Text provided:
########################################
Stuart_Armstrong comments on SolidGoldMagikarp (plus, prompt generation)

Stuart_Armstrong 6 Feb 2023 13:10 UTC
LW: 3 AF: 2
0
AF
As we discussed, I feel that the tokens were added for some reason but then not trained on; hence why they are close to the origin, and why the algorithm goes wrong on them, because it just isn’t trained on them at all.

Good work on this post.
- mwatkins 6 Feb 2023 17:26 UTC
  7 points
  3
  Parent
  As you’ll read in the sequel (which we’ll post later today), in GPT2-xl, the anomalous tokens tend to be as far from the origin as possible. Horizontal axis sis distance from centroid. Upper histograms involve 133 tokens, lower histograms involve 50,257 tokens. Note how the spikes in the upper figures register as small bumps on those below.
########################################
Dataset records

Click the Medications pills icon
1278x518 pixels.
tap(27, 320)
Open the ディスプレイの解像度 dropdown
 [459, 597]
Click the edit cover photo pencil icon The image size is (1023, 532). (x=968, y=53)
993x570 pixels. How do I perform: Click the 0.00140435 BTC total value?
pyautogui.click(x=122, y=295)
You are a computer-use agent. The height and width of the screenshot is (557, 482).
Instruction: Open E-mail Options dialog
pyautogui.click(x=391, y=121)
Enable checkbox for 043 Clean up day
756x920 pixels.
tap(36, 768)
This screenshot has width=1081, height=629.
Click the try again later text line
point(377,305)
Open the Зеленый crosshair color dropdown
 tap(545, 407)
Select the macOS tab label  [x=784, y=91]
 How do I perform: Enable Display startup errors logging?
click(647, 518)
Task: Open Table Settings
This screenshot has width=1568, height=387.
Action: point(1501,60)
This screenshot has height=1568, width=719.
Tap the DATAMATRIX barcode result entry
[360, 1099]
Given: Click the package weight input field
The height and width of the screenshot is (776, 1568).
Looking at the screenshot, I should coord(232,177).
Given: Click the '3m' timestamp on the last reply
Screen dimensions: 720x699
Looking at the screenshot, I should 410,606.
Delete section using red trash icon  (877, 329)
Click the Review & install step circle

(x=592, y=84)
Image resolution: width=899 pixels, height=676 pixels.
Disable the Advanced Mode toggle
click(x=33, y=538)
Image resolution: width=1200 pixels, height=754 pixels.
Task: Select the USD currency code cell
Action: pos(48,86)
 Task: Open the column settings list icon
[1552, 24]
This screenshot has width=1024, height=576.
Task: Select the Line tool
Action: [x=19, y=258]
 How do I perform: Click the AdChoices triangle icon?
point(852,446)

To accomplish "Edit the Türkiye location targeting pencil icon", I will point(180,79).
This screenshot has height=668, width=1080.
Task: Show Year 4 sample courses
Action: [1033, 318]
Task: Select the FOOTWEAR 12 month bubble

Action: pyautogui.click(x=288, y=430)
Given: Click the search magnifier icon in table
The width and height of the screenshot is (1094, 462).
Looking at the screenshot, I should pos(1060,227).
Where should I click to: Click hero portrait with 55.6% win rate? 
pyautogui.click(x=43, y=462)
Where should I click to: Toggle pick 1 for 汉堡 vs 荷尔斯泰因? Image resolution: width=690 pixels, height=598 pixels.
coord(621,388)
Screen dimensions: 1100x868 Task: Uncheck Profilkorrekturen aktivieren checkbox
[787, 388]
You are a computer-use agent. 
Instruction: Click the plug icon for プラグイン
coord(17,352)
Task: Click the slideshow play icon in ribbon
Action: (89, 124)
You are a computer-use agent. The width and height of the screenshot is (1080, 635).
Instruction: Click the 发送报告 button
########################################
Required action: Pick up the SolidGoldMagikarp comment thread after its last sentence and write what comes next. You can set the records aside; they aren't needed here.

Answer section:
  At this point we don’t know where the token embedding lie relative to the centroid in GPT-3 embedding spaces, as that data is not yet publicly available. And all the bizarre behaviour we’ve been documenting has been in GPT-3 models (despite discovering the “triggering” tokens in GPT-2/J embedding spaces.
  - Stuart_Armstrong 8 Feb 2023 11:46 UTC
    2 points
    0
    Parent
    Thanks! Yes, this is some weird behaviour.
    
    Keep me posted on any updates!
  - mwatkins 6 Feb 2023 17:31 UTC
    1 point
    0
    Parent
    3-shot prompting experiments with GPT2 and J models show that distance from centroid may contribute to anomalous behaviour, but it can’t be the sole cause.